**EXERCISE BRIEF:** Set down only these lines, exactly: the line containing "Given: Click the" and all lines through the end of the data below. Omit pictures.
BEGIN DATA FOR REVIEW
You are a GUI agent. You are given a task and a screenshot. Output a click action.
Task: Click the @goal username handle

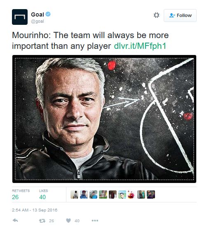point(38,22)
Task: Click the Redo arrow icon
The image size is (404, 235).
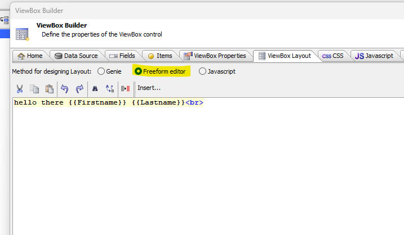Action: point(79,88)
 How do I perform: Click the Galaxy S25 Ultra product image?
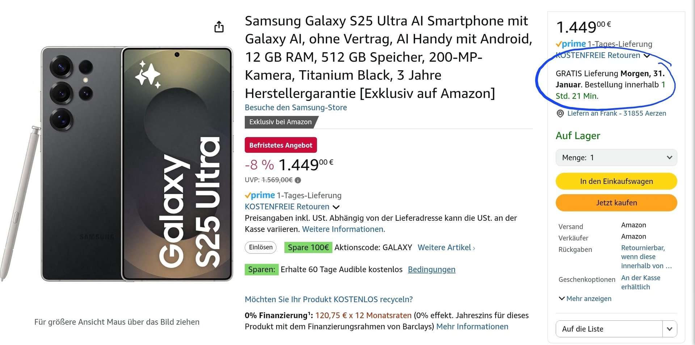click(x=137, y=164)
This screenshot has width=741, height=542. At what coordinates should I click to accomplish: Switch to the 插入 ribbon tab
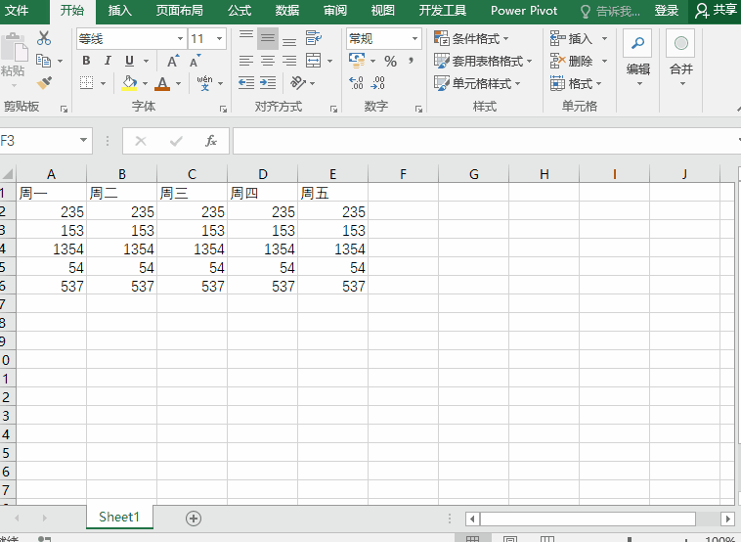120,11
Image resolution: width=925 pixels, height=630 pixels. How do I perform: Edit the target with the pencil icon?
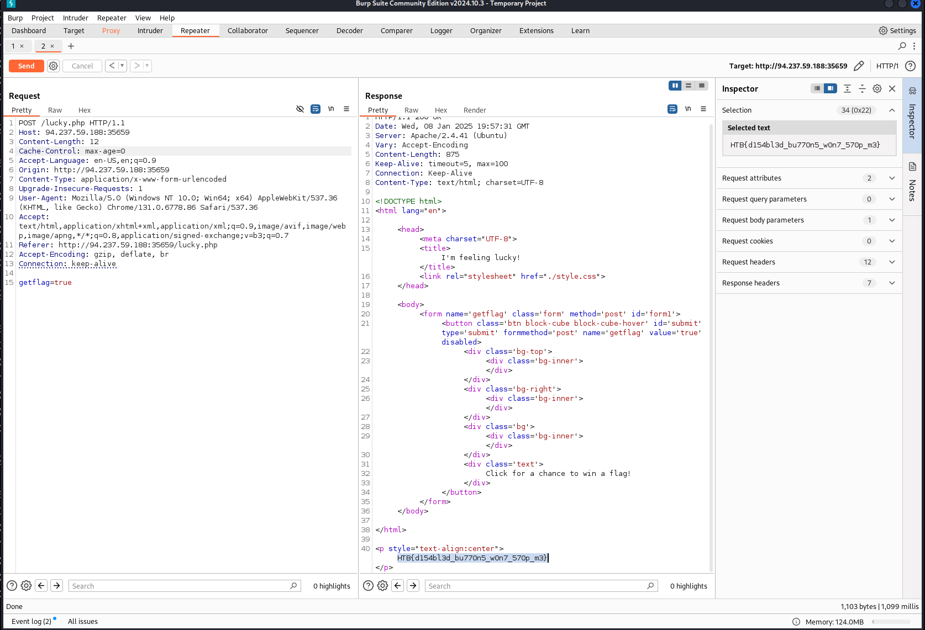[x=858, y=66]
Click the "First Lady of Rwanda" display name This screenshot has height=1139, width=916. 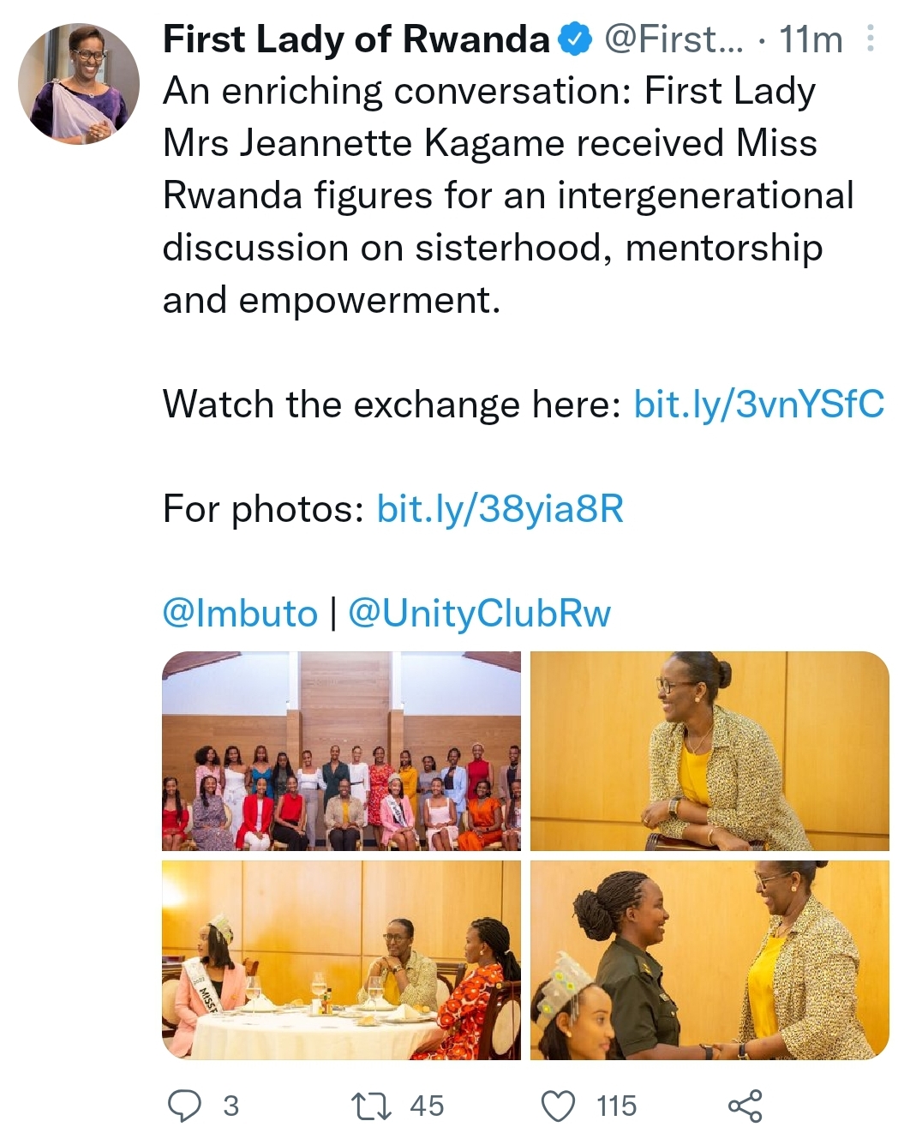[356, 39]
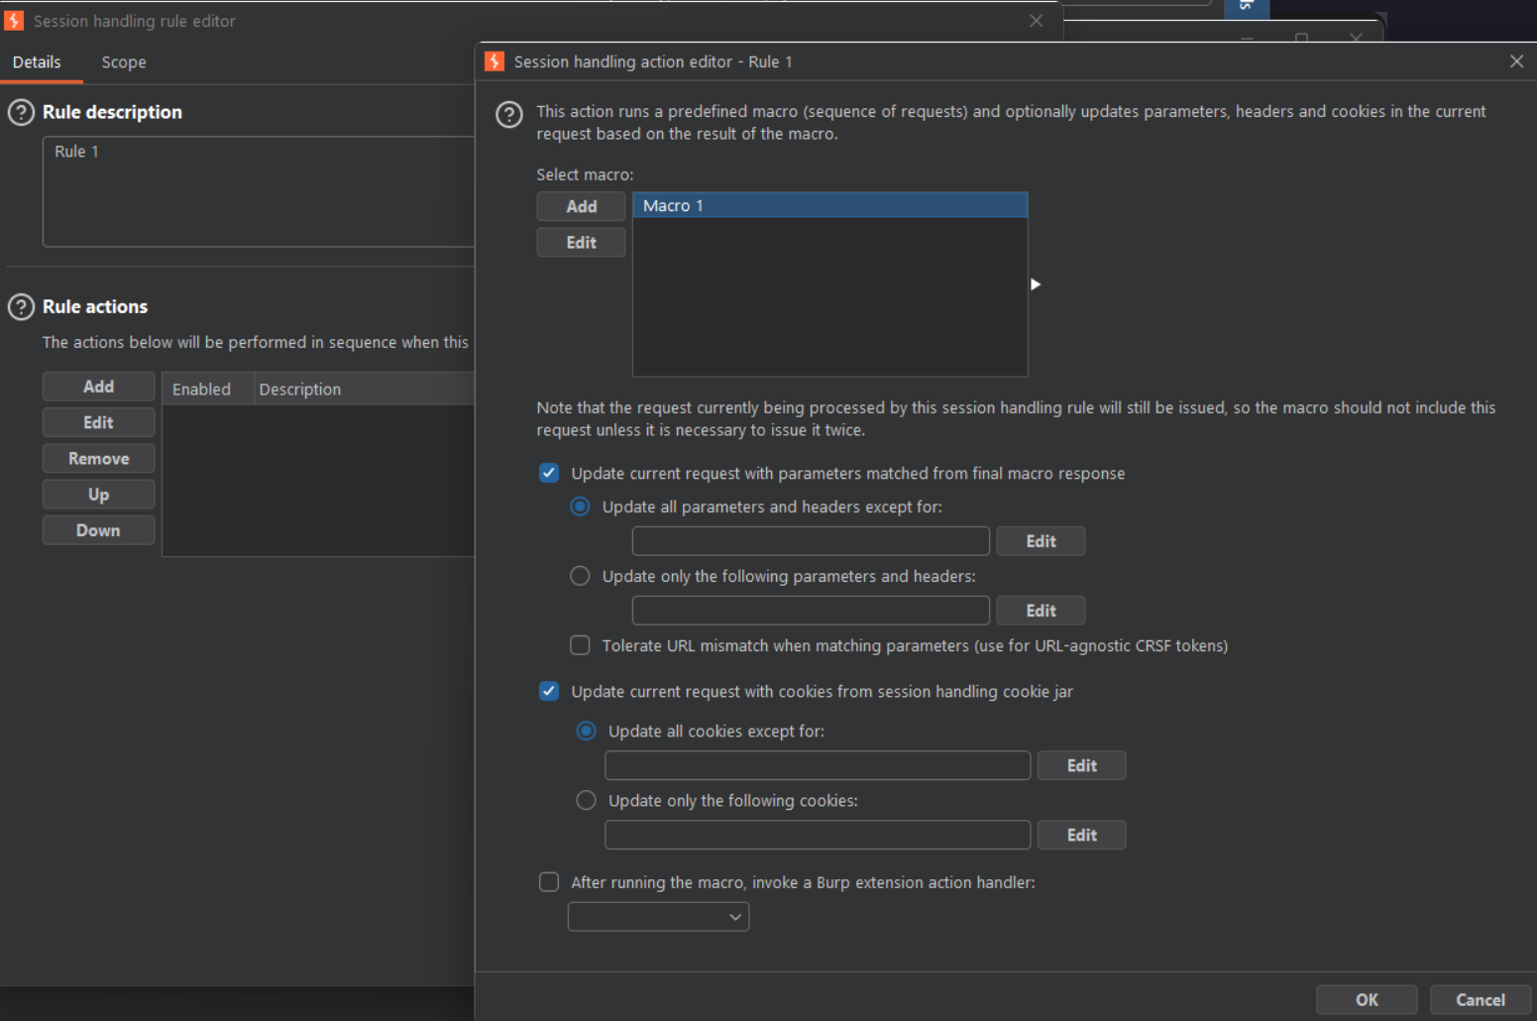
Task: Click Add button next to macro list
Action: click(581, 206)
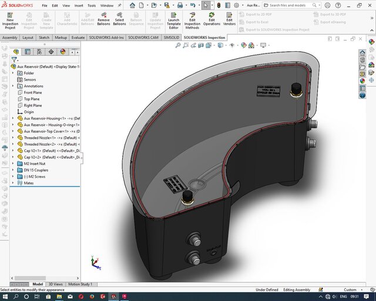The image size is (376, 301).
Task: Switch to DisplayManager tab in panel
Action: tap(62, 52)
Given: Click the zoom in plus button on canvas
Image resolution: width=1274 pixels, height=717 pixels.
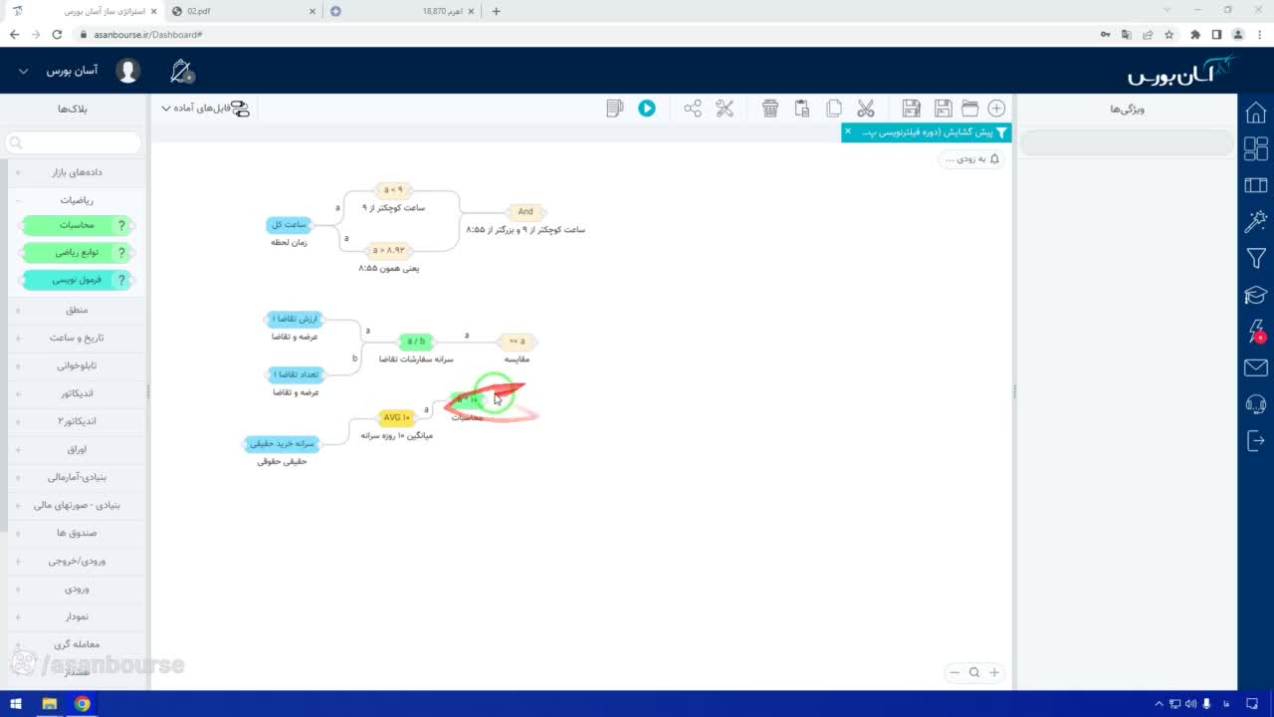Looking at the screenshot, I should pyautogui.click(x=993, y=672).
END DATA FOR REVIEW
**REPLY TO THE TASK:**
Given: Click the zoom in plus button on canvas
Image resolution: width=1274 pixels, height=717 pixels.
Looking at the screenshot, I should pyautogui.click(x=993, y=672).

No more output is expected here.